In order to further understand the energy level evolution and the interface reaction at the metal/MAPbI₃ interfaces, we performed XPS analysis to investigate the chemical characteristics and the shift in the core-level spectra of MAPbI₃ after the metal deposition (Fig. S5 and S6, ESI†). It can be known that the bare MAPbI₃ and metal/MAPbI₃ stacks remained free of contaminations during the whole experiment (Fig. S5, ESI†). Fig. 2 displays the evolution of the Pb 4f_7/2 core level spectra as a function of the deposited metal thickness. The Pb 4f spectrum is attenuated at 80 Å Ti due to the limited probing depth of XPS. All the spectra were normalized to the same height to see changes in peak shapes and position clearly and the peak positions were obtained by Gaussian–Lorentzian fitting. For bare MAPbI₃, the Pb 4f_7/2 core level presents two peaks located at 138.24 eV and 136.74 eV (Fig. S7, ESI†). The larger Pb 4f_7/2 peak is attributed to the Pb–I bonds in MAPbI₃, while the smaller Pb 4f_7/2 peak is a representative feature of metallic lead (Pb⁰).^49,50 The formation of metallic Pb⁰ in the bare MAPbI₃ is associated with losses of iodine atoms during sample annealing.⁴⁷ After metal deposition, the Pb 4f_7/2 core level clearly shifts toward lower binding energies. It is attributed to the formation of Pb⁰ at the metal/MAPbI₃ interfaces, indicating redox reactions occur at the interface. The total shift of Pb 4f_7/2 to lower binding energy is measured to be 0.2 ± 0.1 eV, indicating the upward band bending in MAPbI₃ thin films induced by the metal deposition. Notably, it is evident that the metallic Pb⁰ peak (136.74 eV) becomes pronounced with increasing metal thickness. To evaluate the relative amount of Pb⁰, the evolution of the ratio of Pb²⁺ to Pb⁰ (Pb²⁺/Pb⁰) as a function of deposited metal thickness is plotted in Fig. 2f. For bare MAPbI₃, the Pb²⁺/Pb⁰ is 27.77. The Pb²⁺/Pb⁰ is drastically decreased after 5 Å layer of metal deposition and saturates at 0.59 (Al), 0.98 (Ti), 1.07 (Cr), 4.21 (Ag), and 2.51 (Au) with increasing the deposited metal thickness, respectively. This trend indicates that Pb⁰ becomes enriched at the metal/MAPbI₃ interface possibly due to charge transfer between the deposited metal layers and MAPbI₃ thin films.

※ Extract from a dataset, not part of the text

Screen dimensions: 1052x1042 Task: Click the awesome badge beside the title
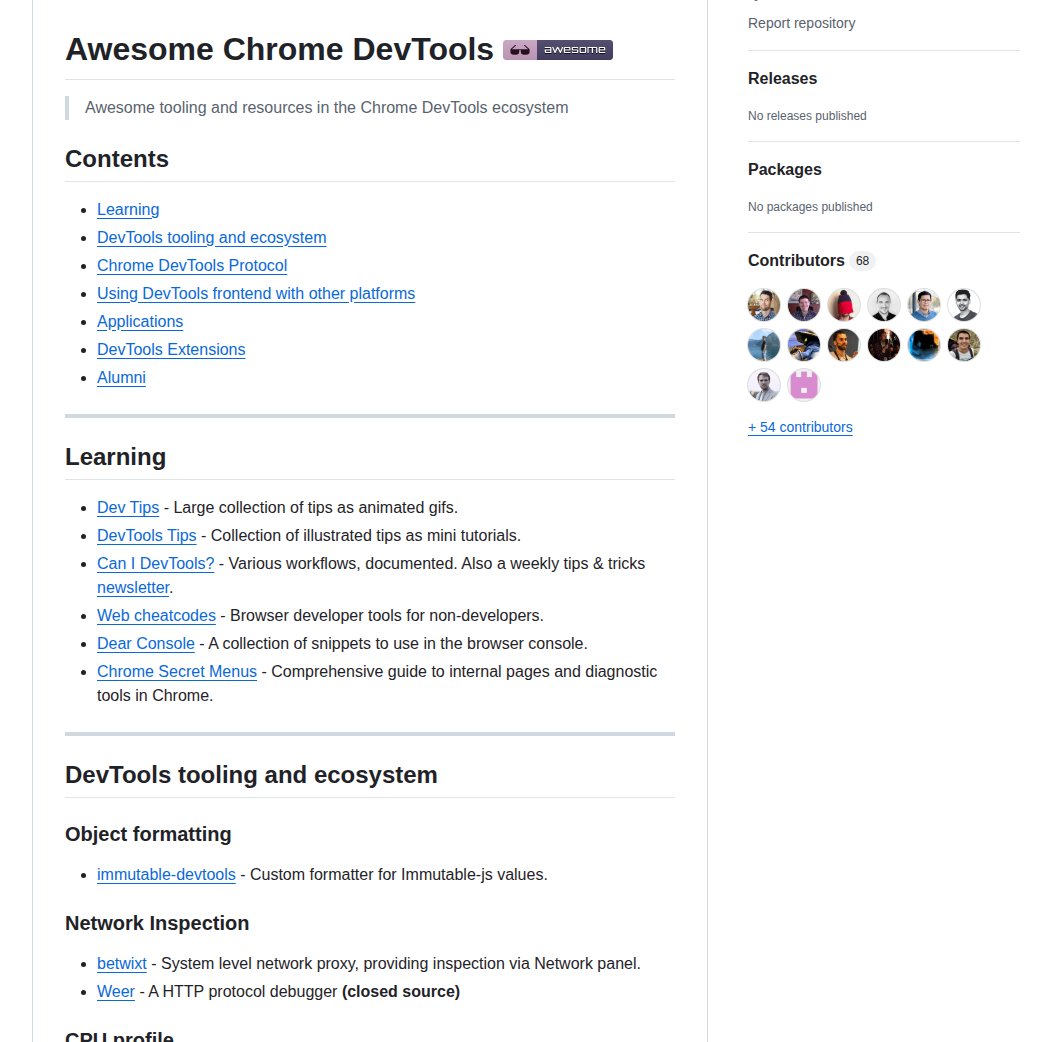557,49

Fig. 2 The evolution of Pb 4f_7/2 XPS peaks of the metal/MAPbI₃ thin films as a function of the deposited metal thickness. (a) Al/MAPbI₃ thin films, (b) Ti/MAPbI₃ thin films, (c) Cr/MAPbI₃ thin films, (d) Ag/MAPbI₃ thin films, and (e) Au/MAPbI₃ thin films. The dashed lines mark the core levels Pb 4f_7/2 of the pristine MAPbI₃ thin films. (f) The ratio of Pb²⁺/Pb⁰ with increasing thickness of the deposited metal.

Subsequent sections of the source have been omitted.